A study conducted in symptomatic population showed that a 3-year-cumulative incidence of ROA with pain was 21.7%, which was pretty higher compared with the study mentioned above conducted in normal population, proving the relationship of pain and ROA [27]. Baseline knee pain has been proved to be related with a reduction in thigh muscles strength, and it is well accepted that strong thigh muscles are able to reduce the incidence of OA [28, 29]. Some researchers believe that baseline knee pain can be a promotive factor for the disease. However, a previous prospective study concluded that widespread pain including pain on either knee joint was not significantly associated with either incident unilateral or bilateral ROA [30]. In our study, we found that baseline knee pain was not significantly associated with incidence of ROA. The relationship between the two remains a controversial issue and still needs further study.

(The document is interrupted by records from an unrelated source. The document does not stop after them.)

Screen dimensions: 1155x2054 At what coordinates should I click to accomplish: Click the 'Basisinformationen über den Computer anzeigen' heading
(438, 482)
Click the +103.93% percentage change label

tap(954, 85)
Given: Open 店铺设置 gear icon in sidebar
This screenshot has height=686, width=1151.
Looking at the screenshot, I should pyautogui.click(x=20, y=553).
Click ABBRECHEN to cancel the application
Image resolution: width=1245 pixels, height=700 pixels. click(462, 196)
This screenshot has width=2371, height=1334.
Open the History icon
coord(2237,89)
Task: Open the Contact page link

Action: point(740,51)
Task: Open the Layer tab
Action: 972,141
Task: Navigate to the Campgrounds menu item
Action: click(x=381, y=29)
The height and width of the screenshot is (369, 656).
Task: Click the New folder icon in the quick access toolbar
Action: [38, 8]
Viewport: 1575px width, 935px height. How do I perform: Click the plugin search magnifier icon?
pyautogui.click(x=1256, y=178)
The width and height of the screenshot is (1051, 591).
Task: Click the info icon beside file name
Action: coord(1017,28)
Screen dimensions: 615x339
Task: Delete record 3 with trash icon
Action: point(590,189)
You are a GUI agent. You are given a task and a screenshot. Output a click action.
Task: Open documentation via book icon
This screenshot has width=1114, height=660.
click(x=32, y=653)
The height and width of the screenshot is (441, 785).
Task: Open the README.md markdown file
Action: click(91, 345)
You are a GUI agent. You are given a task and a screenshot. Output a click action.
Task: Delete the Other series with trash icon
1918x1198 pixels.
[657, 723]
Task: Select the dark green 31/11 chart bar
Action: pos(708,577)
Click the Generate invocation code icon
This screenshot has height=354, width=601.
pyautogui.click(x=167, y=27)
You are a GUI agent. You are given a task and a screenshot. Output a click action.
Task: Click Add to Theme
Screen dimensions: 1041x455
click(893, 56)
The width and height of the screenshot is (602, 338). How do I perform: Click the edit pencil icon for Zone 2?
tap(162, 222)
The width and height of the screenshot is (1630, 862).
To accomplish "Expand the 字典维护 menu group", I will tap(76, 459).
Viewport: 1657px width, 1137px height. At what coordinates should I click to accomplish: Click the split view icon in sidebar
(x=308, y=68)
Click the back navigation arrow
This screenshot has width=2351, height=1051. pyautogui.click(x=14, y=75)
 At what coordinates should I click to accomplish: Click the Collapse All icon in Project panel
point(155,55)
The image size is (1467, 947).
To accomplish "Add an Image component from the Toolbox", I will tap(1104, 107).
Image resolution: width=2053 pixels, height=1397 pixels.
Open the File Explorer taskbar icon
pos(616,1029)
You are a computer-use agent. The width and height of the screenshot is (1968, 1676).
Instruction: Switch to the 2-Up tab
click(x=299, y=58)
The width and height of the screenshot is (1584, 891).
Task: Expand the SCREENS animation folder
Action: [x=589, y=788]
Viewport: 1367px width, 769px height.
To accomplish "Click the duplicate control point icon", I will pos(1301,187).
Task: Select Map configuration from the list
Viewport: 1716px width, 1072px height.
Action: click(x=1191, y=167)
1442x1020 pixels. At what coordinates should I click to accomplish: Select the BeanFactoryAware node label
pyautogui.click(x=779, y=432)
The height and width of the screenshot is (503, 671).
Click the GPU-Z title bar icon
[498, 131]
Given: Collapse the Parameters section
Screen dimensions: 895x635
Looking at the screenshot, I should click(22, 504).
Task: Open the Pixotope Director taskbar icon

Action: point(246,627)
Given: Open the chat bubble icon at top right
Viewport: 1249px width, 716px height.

Injury in young age has been proved to be a risk factor related to osteoarthritis except for non-specific injury [31, 32]. In the present study, there was no significant correlation between injury history and incidence of ROA. This was inconsistent with findings in previous studies. Sayre et al. reported that there was no evidence that history of non-specific injury (NSI) affects knee ROA incidence and progression in a population with knee pain, adjusting for SI, age, sex, BMI, KL grade, and follow-up time, while specific injury relating to cruciate ligament tear, collateral ligament tear, meniscal tear, or patellar injury was associated with increased incidence of ROA [31]. If confirmed, the null finding means that people who suffer non-specific injuries to the knee (no apparent damage to ligaments, meniscus or patella) need not worry about a subsequent, long-term, increased risk of radiographic OA incidence/progression, even when the NSI is severe enough to require a walking aid for at least 1 week. This result is important, as an increasing popularity of physical exercise may lead to more knee injuries, both specific and nonspecific. In addition, those who are overweight and are asked to begin exercise programs (which ought to reduce rates of ROA) represent another growing group at risk for knee injury.

With regard to low education level, it is widespread accepted to be associated with prevalence and progression of osteoarthritis [33, 34]. According to our study and previous foreign study, it may account for ROA prevalence and progression instead of incidence, for the higher education attainment may be more helpful for self-management in the early stage of osteoarthritis patients.

Strengths and limitations

Our study had strengths and limitations. First, to our knowledge, our study was one of the first prospective study to investigate the incidence of knee ROA in China. We found that the incidence in Beijing suburban area was higher than those in other published regions. Second, we identified risk factors in demographic information, physical examination, physical function test, and imaging, which may offer more evidence-based policy-making for prevention and treatment of ROA. We found that advanced age, overweight, less range of motion, and KL grade 1 at baseline were relevant risk factors for incident ROA. However, despite its prospective design, 3 years is a rather short time to evaluate the progression of OA. Our study contains a relatively small sample size and a high percentage of female samples, which may cause difficulties in risk factors analysis and overestimate the incidence rate of OA. Some subjects with poor walk ability were more likely to be lost in the follow-up, which may bring bias for evaluation for both rate and factors. All the subjects came from Zhaoquanying, a small town in the suburban area around Beijing, may reduce the representativeness of the sample.

Conclusion

The incidence of knee ROA in Chinese suburban area was high. Advanced age, female, overweight, less range of motion, and KL grade 1 at baseline were associated with an increased risk of incident ROA.